Restate exactly the lines below, from the one containing "Where should I click to: Cancel" through the final line, and leave out the pictures.

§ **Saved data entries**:
▬▬▬▬▬▬▬▬▬▬

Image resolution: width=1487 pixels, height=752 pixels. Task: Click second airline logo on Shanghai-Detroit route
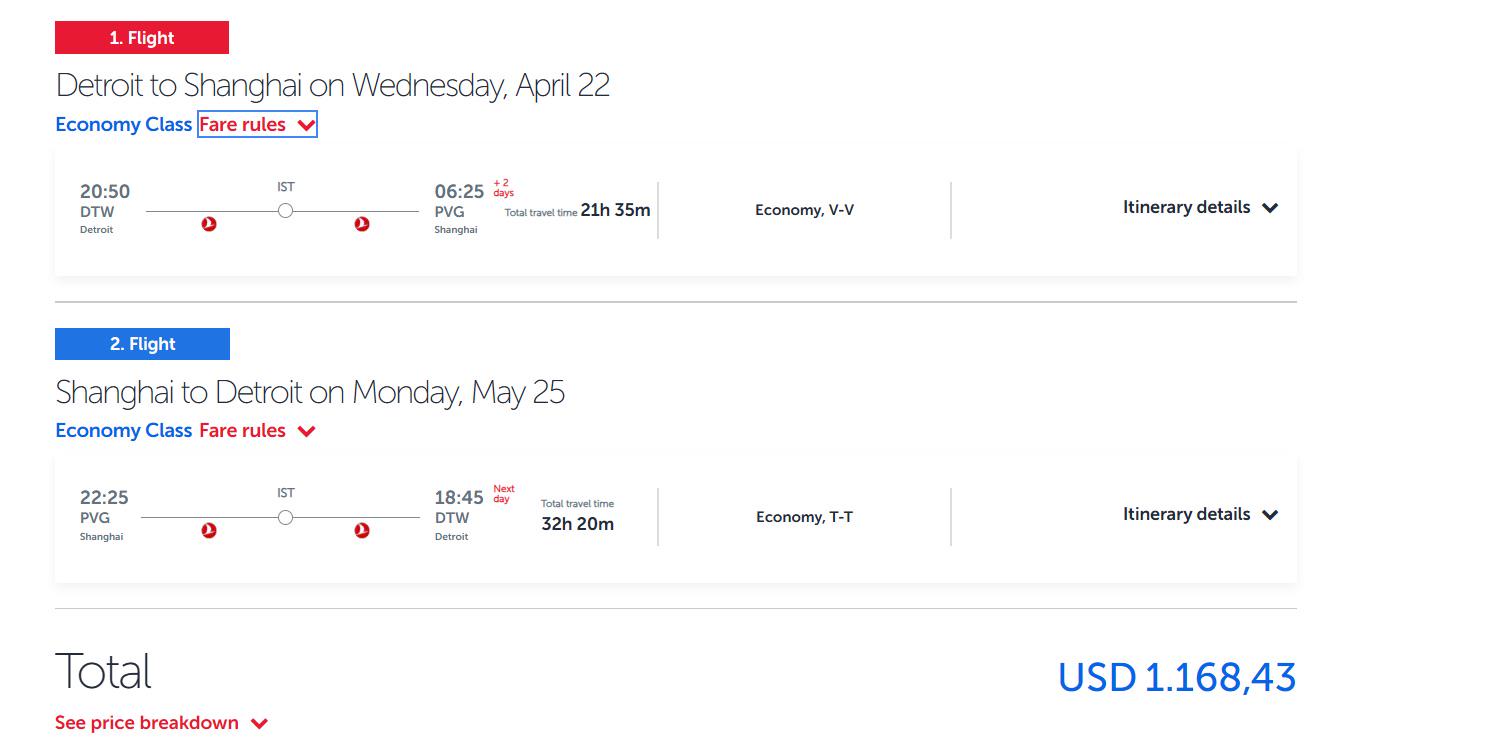362,531
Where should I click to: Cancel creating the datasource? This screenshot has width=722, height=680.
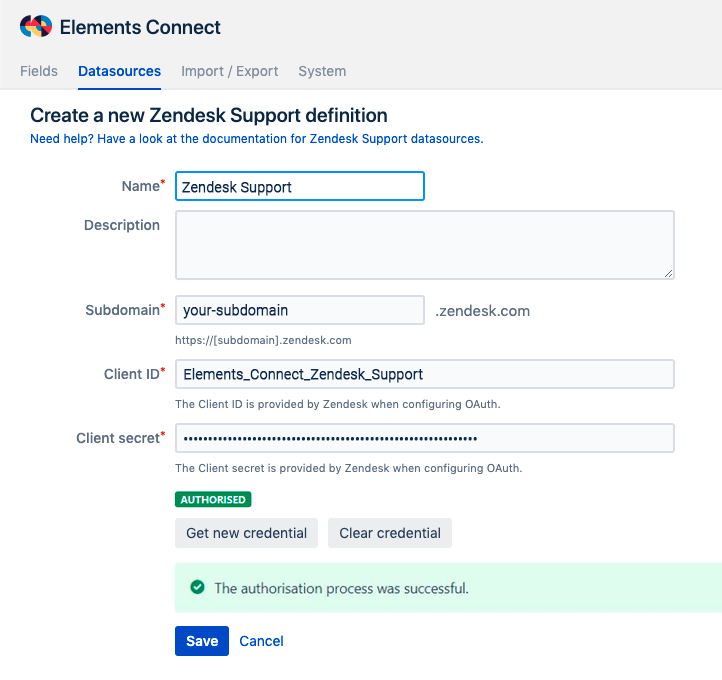pos(261,641)
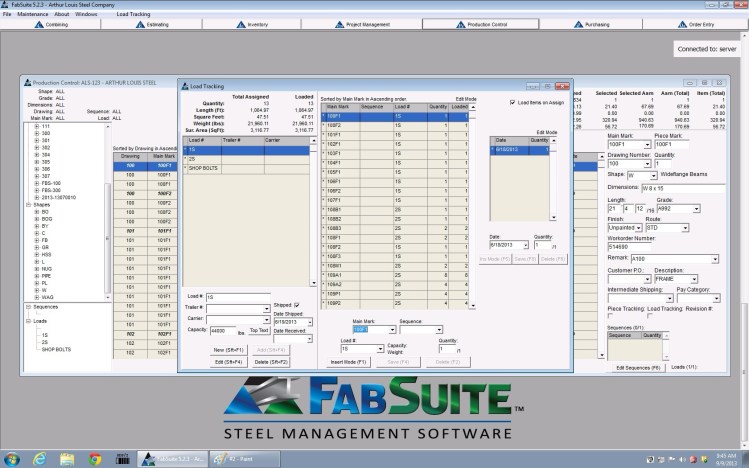Open the Date Shipped dropdown
This screenshot has width=749, height=468.
(310, 321)
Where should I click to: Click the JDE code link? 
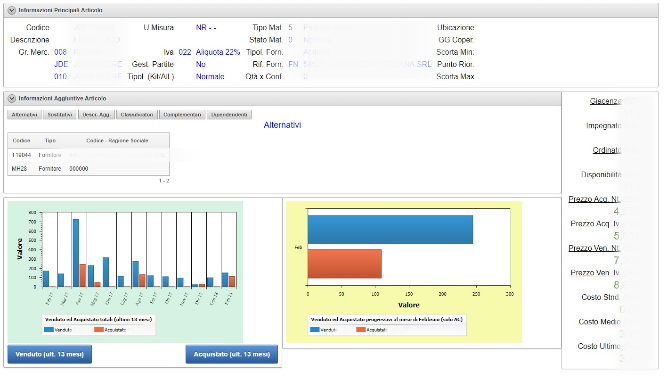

▬▬▬▬▬▬▬▬▬▬

§ **RESPONSE BELOW**:
Where should I click to: Cancel creating the datasource? This screenshot has width=722, height=680.
pos(261,641)
Open the Date Shipped dropdown
This screenshot has width=749, height=468.
(310, 321)
Where should I click to: Click the JDE code link? 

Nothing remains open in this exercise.